Modello di mentorship continua
Chiesi ha implementato un modello di mentorship continua, coinvolgendo startup e centri di ricerca in un dialogo costante. “Abbiamo attivato iniziative negli Stati Uniti, in Europa e in Cina, con l’obiettivo di sviluppare percorsi di proof of concept che siano gestibili anche a distanza, in linea con le nostre strategie globali.” Questa filosofia di valore condiviso promuove una cooperazione che mette al centro la sostenibilità reciproca, in cui le aziende partner possono crescere insieme integrando le competenze esterne senza sacrificare le specificità individuali.
Innovazione nel settore alimentare
Nell’ambito alimentare, la open innovation si traduce in relazioni dirette con startup e team di ricerca. Claudia Berti, responsabile dell’open innovation di Barilla, ha descritto l’iniziativa Good Food Makers, che ha visto sei edizioni e ha recentemente culminato in un’edizione speciale chiamata Ecosystem. “Abbiamo lanciato una Call for Solution e stiamo per annunciare i vincitori, con il supporto di coach di Almacube per avviare il processo di co-design,” ha affermato Berti.

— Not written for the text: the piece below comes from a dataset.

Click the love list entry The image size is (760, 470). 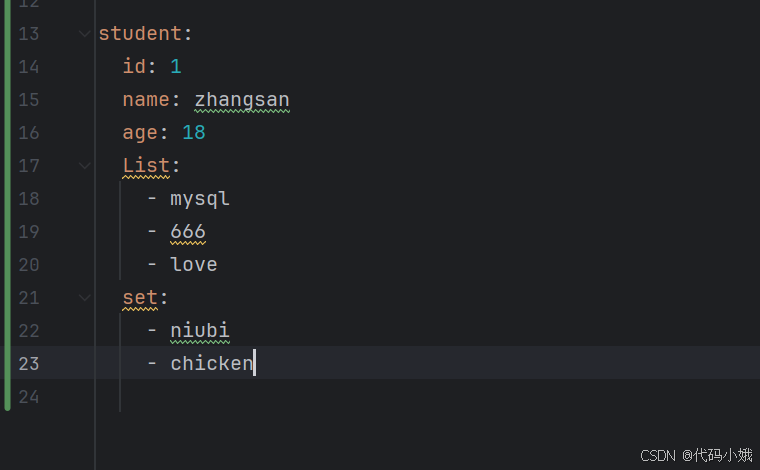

Integrazione delle idee esterne
Questo approccio evidenzia l’aspetto operativo dell’open innovation, poiché Barilla non si limita a finanziare le startup selezionate, ma collabora attivamente nella progettazione delle soluzioni, condividendo competenze e know-how. Il risultato è un modello che combina il rigore industriale con la creatività imprenditoriale, dimostrando come le idee esterne possano arricchire i processi di sviluppo prodotto.
Affrontare la complessità e promuovere la diversità
Durante le conclusioni del panel, i relatori hanno concordato sull’importanza di accettare la complessità insita nell’open innovation. “La diversità è fondamentale, perché le differenze culturali generano frizioni che alimentano la crescita,” ha osservato Conicella. Boscato ha aggiunto che queste frizioni salutari spingono le aziende a ripensare i loro paradigmi e a passare da modelli di controllo a modelli collaborativi.
Berti ha sottolineato come il confronto con realtà diverse sia essenziale per rimanere innovativi. La contaminazione di idee non è un semplice effetto collaterale, ma una condizione necessaria per mantenere vivo il processo innovativo.
Le esperienze condivise nel panel dimostrano come l’open innovation stia evolvendo da un’iniziativa sperimentale a un’infrastruttura strategica per le aziende. Le aziende italiane, dai settori manifatturiero a quello digitale, stanno ora creando reti collaborative che non si limitano alla condivisione di idee, ma producono conoscenza, competenze e valore economico. Almacube si conferma come una piattaforma fondamentale di connessione tra università, startup e grandi imprese, facilitando la traduzione delle esigenze industriali in progetti concreti. L’open innovation è divenuta un linguaggio comune tra attori diversi che lavorano per obiettivi condivisi, con l’intento di migliorare l’efficienza e generare un impatto positivo.